Life. Gardening. Travel. Trying. Making mistakes. Having a sense of humor. Being human.
Thursday, September 24, 2020
Happier Dahlias
Sunday, September 13, 2020
Before The Smoke
Before the 110 degree heat, before the choking smoke, before the fires that are devouring people's lives, I had a cutting garden full of lovely things.
Okay, some were not so lovely any more. But they were loved. And it's a cutting garden. so it doesn't have to look good. At least not all the time. And yes those are onions and yes I cut them.

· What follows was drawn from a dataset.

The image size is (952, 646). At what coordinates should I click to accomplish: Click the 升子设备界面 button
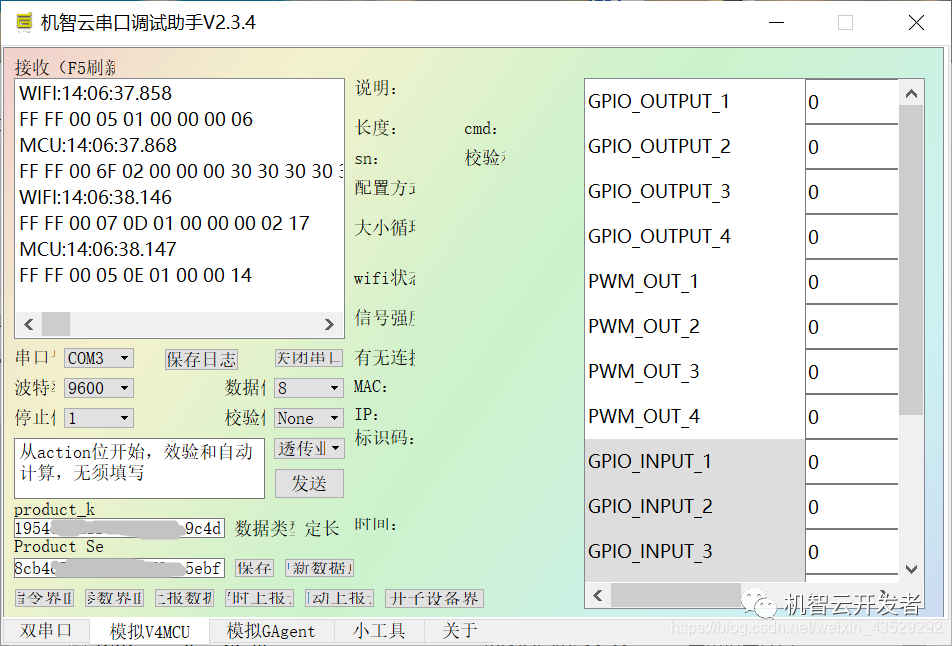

I would go down in the mornings with a cup of tea and a big basket, and cut until the basket was overflowing. I'm sure when I clean up the garden in late fall I'll find a forgotten teacup or six. Gardening is filled with happy surprises.
In this basket - a tall white butterfly bush, new this year. A two foot campanula primulafolia. I have carried seedlings and little jars of seed from garden to garden. It seeds all over. I love it.
Some David Austin roses, hopeless as cut flowers but so graceful and fragrant. A long sprig of duck foot ivy. An intensely blue bush clematis. The raw material.
Hot pink hollyhocks have reseeded everywhere. For the first few years I harvested seed and coaxed it along. Now? I throw the spent stalks where I want hollyhocks and dig out the extras.
This year I got a whole crop of weird looking pointy purple and green tomatoes I didn't plant. And a huge crop of potatoes in the flower bed above the pool, growing happily under that hot pink holly hock. Surprisingly pretty foliage, and not bad as a cut flower. Weird fact: the flowers tell you what color the potatoes are. White flowers for white, pink for red and lavender for blue.
Next year: Daisies invading the dahlias? Masses of sweet peas? I can dream. Sweet peas are not especially happy with me, and the birds love to pull them up, but I did have one pale pink sweet pea volunteer in the gravel and flower away. It set seed. I am hoping for great things.
There will be sheets of low blue forget-me-nots in spring, and hellebores volunteering between the stone steps. I'm tossing out handfuls of nigella and poppy seeds and hoping they will be happy.
I know I'm lucky my garden is only smoky, so many have lost everything. I'm hoping some day the fires will stop. And I am grateful for all the things that grow.
Saturday, August 29, 2020
A Cutting Garden To Save My Sanity
Before the pandemic, before the lockdown, inspired by my friend Jane and her fabulous cutting garden in East Hampton, I planted a modest cutting garden. At the very bottom of our garden, where there used to be a lawn. With inadequate drip irrigation...there was a lot of cursing and hand watering at first.
Some things from seed, most from 4 inch pots.
Some left over from last year (the Thomas Edison dahlias), some gifted by friends.
Tall blue salvia uliginosa, light and airy Nepeta six hills giant, a stiff mystery plant from Portugal with hairy lavender flowers, beginning to go to seed.
So what have I learned?
First, the descriptions on the plants in the nursery (fabulous cut flower! Trouble free! Blooms all summer!) are often written by someone who either has never grown a thing, doesn't own a pair of shears, has never had a flower arrangement last for more than one day, or is on drugs. Or is paid to exaggerate.
Those plants that emphatically do not make good cut flowers? Dug up and given away. So the second lesson? Be ruthless.
Next: If you're growing it from seed it will likely set seed and expire - here, as the summer heats up. In your garden, perhaps as fall approaches. But in the heat of our long summers so many beautiful things - huge blue scabiosa from Annie's Annuals, fragrant sweet peas in rich burgundy, mallows and hollyhocks - all gone to seed. And yes, I was diligent about dead heading. It's been over a hundred here for more than a week. If I could go to seed I would...
Shasta daisies are on hiatus. Cosmos have mildewed and quit. Coreopsis soldiers on, but I am not in the mood for school bus yellow flowers. Not in the heat; not after months of them.
Roses are still going but they do not last nearly as long in a vase as the dahlias.
Salvias shed. Inside, it looks like an invasion of blue bugs under the arrangement. I sweep the spent flowers into the sink a few times a day, and keep food out of their range. Blue flowers and breadcrumbs? No.
I've learned a lot about cutting and conditioning too.
Leaves get stripped, especially those below the water line. Stems re-cut and quickly dipped in Quick Dip, a flower conditioner, then into warm water and placed in a cool dark spot for conditioning. The laundry room if the dryer isn't going. The guest closet. A dark bathroom. The wine cellar if my husband isn't looking.
What do you grow for cutting? What's blooming in your garden? What makes you happy?